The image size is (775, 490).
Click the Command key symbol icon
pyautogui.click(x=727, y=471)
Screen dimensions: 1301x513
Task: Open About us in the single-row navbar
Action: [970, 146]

(PROBLEM TO WORK ON): Reproduce all of the entries above word for word, keeping every line exactly as it appears.

(ANSWER TO THE TASK):
The image size is (775, 490).
Click the Command key symbol icon
pyautogui.click(x=727, y=471)
Screen dimensions: 1301x513
Task: Open About us in the single-row navbar
Action: [970, 146]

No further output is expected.